# Nice Chattahoochee Bear



## Tio Hey Seuss (Apr 4, 2017)

I was running around Chattahoochee WMA over the weekend looking for hog/turkey but... got distracted by all the bear sign and ended up sneaking in on this guy! 
 
It was about 30 minutes of stalking before I could get a good picture. I was much closer at some points but I couldn't catch a break between wind direction and cover at the same time so I had to give up some ground. My estimate is about 20 yards when he finally changes direction.


----------



## 3ringer (Apr 4, 2017)

Nice video. Thanks for sharing


----------



## Killer Kyle (Apr 4, 2017)

That's a nice bear! It's about that time of year we start seeing them all over the place! It's a fun time of year!


----------



## CornStalker (Apr 5, 2017)

Cool video---nice bear for sure!


----------



## Dixiesimpleman32 (Apr 5, 2017)

cool video


----------



## Tio Hey Seuss (Apr 5, 2017)

Thanks guys! If you liked that one you might appreciate this one too. It's from last summer and it's a much smaller female but I was proud of my pup for staying calm and quiet while we snuck up. Then I let her chase em after giving the bears a head start lol. Also a Chattahoochee bear though.


----------



## ripplerider (Apr 7, 2017)

Congratulations on catching those rascals on video. Seems like they always catch me unprepared for getting pictures/video. I've got a few but but it seems like I always run into them in dark laurel thickets or they take off as I'm getting the camera ready.

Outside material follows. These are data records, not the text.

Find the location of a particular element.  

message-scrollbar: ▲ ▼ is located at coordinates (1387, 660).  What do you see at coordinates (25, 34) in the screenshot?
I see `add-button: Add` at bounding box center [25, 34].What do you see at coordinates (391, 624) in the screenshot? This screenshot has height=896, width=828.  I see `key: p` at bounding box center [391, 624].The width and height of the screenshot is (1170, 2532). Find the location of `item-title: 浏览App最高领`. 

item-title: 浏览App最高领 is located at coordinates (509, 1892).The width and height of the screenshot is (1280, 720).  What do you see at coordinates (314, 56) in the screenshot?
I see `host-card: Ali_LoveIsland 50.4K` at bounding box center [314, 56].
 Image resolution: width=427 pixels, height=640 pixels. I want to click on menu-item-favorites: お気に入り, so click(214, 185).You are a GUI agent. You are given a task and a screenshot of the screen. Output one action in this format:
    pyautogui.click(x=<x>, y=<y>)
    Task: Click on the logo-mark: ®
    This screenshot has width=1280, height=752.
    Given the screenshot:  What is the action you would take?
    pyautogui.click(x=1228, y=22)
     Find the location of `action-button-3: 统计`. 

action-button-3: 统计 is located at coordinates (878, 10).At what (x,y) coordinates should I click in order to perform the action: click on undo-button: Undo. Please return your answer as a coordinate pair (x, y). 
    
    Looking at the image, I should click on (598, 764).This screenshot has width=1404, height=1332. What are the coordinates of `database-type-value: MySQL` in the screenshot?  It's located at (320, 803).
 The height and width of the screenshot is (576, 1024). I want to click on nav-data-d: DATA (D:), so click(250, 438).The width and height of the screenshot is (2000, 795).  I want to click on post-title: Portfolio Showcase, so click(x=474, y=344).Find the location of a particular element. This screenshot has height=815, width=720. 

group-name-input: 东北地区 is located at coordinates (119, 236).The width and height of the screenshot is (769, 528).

Were you not a little worried your dog would lead Mama back to you in defence of her cubs?


----------



## Tio Hey Seuss (Apr 7, 2017)

Yea, it was definitely something I considered. I spent some time observing how bears and her reacted to eachother and how sows with cubs behaved/reacted while I had her on a check cord before letting her go off lead. I wouldn't consider it any of my other dogs either. She's very reliable so I figured as long as I gave the bears a head start I had plenty of time to call her off and she still gets to feel like she successfully hunted something down. 

It did get a little hairy for a minute just after I stopped video. Momma bear ran over the next ridge and never looked back. So I recall Cora, give her a pat on the head and start walking back to the truck...well for some reason one of the cubs came down from it's tree as soon as I turned my back and the dog took off to get it. If I hadn't noticed she was back after it and called her off then I'm sure mom would've come running to the cubs distress calls.


----------



## Joe Brandon (Apr 7, 2017)

A buddy of mine lost his dog at Tallulah Gorge doing the exact same thing. Thinking these bears would play nice with his dog. Left the dog eviscerated and dead. Be careful, I know you love your dog.


----------



## Tio Hey Seuss (Apr 7, 2017)

Oh I don't expect her or the bears to play nice with eachother. Chasing any kind of critter with dogs is risky business and eventually most people will loose a dog to something. If not a bear there are always the snakes, cats, yotes, pigs, cliffs, rivers and other hunters. That said, it never gets easier so I feel for your buddy. 

My dog does mean a lot to me and she's a significant chunk of my livelihood so I don't let her range too far out. I like her in sight at all times so I can communicate with hand signals. Almost like a pointing dog but with big game.


----------